1. what is the challenge?

The WHO has been putting increased focus towards noncommunicable disease (NCD) care in developing countries, which includes cardiovascular disease, diabetes and cancer. Prevention of NCD is an important part of Medcan’s health assessment in Toronto, therefore working on this issue in Kenya is a major goal of the Naweza initiative.

2. What did we find?

Information on prevalence of these diseases was unclear in the research, but we found that indicators for NCD such as hypertension and high blood glucose were more common in this population than expected. For example, we saw many cases of untreated or poorly managed hypertension, including multiple patients with a systolic blood pressure in the 200s.

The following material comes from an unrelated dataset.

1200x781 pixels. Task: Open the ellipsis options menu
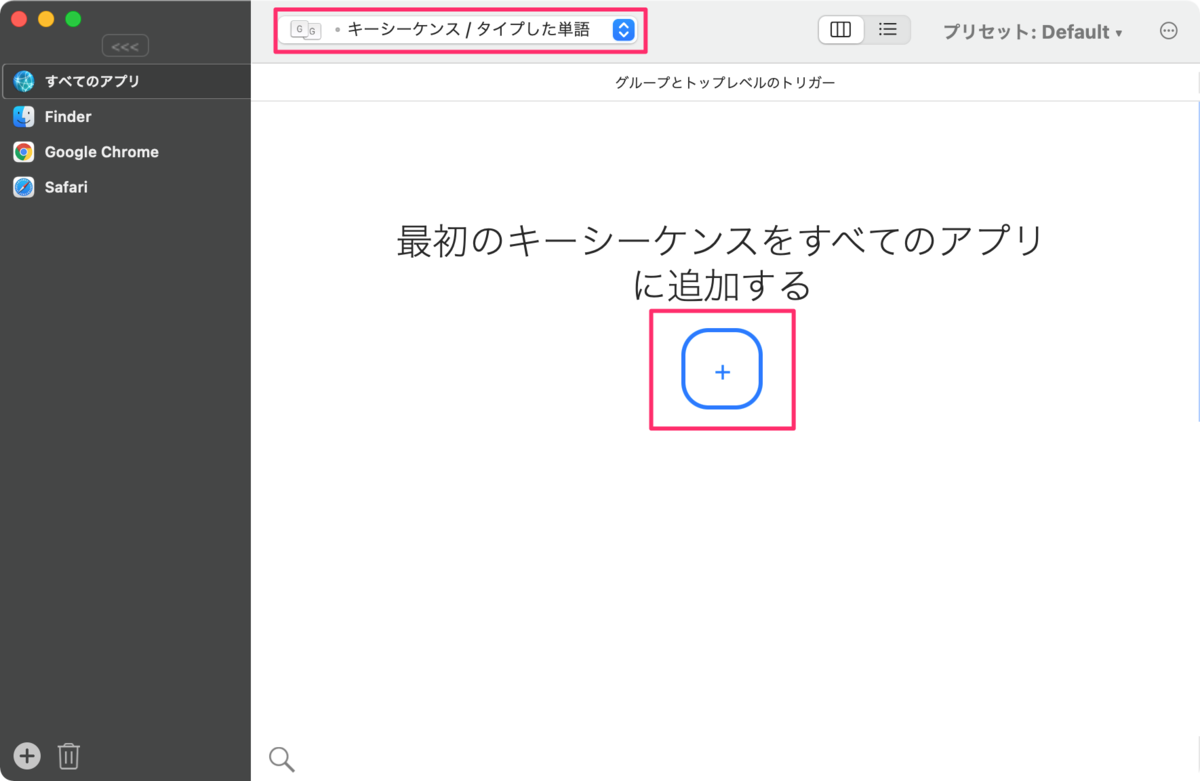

Diagnosing hypertension and high blood glucose are relatively easy and cheap, especially when you compare the cost to end-stage interventions for cardiovascular disease and diabetes. Both clinics had the appropriate resources and training to diagnose these conditions, so we focused on training on how to treat these conditions. Based on these training sessions and other documentation from the WHO on managing CVD risk, a program is being developed to do regular screening of the population for hypertension and blood glucose and provide effective lifestyle modification advice and/or medication to the most at-risk populations. The goal is to collect data and see a reduction in hypertension and blood glucose levels in these at-risk groups, and eventually a lower overall rate of cardiovascular events.